Le radis (vitamine C, acide folique) : Le radis est pauvre en calories, mais riche en vitamine C et en acide folique. Il accompagne bien les plats d'hiver et apporte un peu de piquant dans les mets.

Est-il nécessaire de prendre des comprimés de vitamines pour enrichir notre alimentation ?

J.T. En principe, une alimentation équilibrée, composée d'aliments frais et variés, devrait couvrir la majeure partie de vos besoins en vitamines. Toutefois, dans certaines situations de vie, en cas de régime alimentaire spécifique ou lorsqu'une carence est constatée, les comprimés de vitamines peuvent être utiles. Il est important de prendre de telles décisions en concertation avec un médecin ou un diététicien.

En automne et en hiver, de nombreux Suisses préfèrent les plats plus gras comme la fondue, la raclette, la choucroute ou une saucisse aux choux, accompagnée d'un papet vaudois. Qu'en pensez-vous ?

J.T. Ces plats nous font certes plaisir, mais ils sont également très caloriques et riches en graisses. Il convient de ne pas les consommer quotidiennement, de privilégier des petites portions, en les dégustant lentement pour atteindre plus rapidement la sensation de satiété. Les plats d'hiver suisses sont souvent associés à des repas conviviaux, comme la fondue ou la raclette. Le fait de manger ensemble, en toute convivialité, favorise une alimentation consciente et permet de prendre son temps et de ne pas trop manger.

D’autres astuces pour rendre ces mets moins lourds ?

J.T. Je recommande de les accompagner d’une généreuse portion de légumes ou d’une salade fraîche. La choucroute est idéale à cet égard, car elle est non seulement pauvre en matières grasses, mais également riche en fibres alimentaires et en vitamine C. Pour la fondue et la raclette, vous pouvez privilégier des fromages à teneur réduite en matières grasses, et les servir avec des légumes supplémentaires comme le brocoli, le chou-fleur ou le poivron.

Si du pain ou des pommes de terre sont servis en accompagnement, choisissez des variantes de céréales complètes afin d'absorber davantage de fibres. Celles-ci aident à maintenir un taux de glycémie stable et favorisent la digestion.

Enfin, dans les recettes nécessitant de la crème ou de la crème fraîche, il est parfois possible d'utiliser de la crème aigre ou du yaourt à faible teneur en matières grasses.

Faut-il compenser les repas trop gras par de l’activité physique ?

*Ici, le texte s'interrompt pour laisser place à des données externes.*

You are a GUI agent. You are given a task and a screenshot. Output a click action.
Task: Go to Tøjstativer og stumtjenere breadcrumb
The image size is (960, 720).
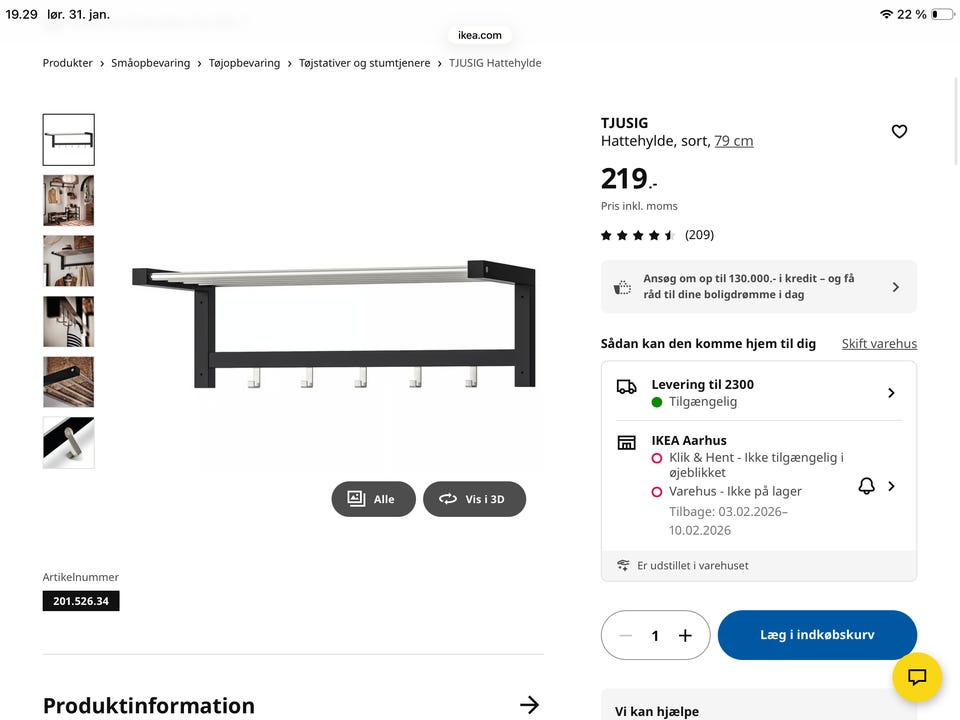(x=364, y=63)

J.T. C’est une excellente chose. Les quantités de calories un peu plus élevées consommées peuvent être compensées par une activité physique régulière. Une promenade après le repas ou des sports d'hiver comme le ski ou le patin à glace sont idéaux pour rester actif.

Quels sont les plats d'hiver préférés des clients en Suisse alémanique ?

J.T. Les convives apprécient particulièrement les macaronis du chalet, les plats braisés (ragoût ou rôti), les potées et les rösti au fromage.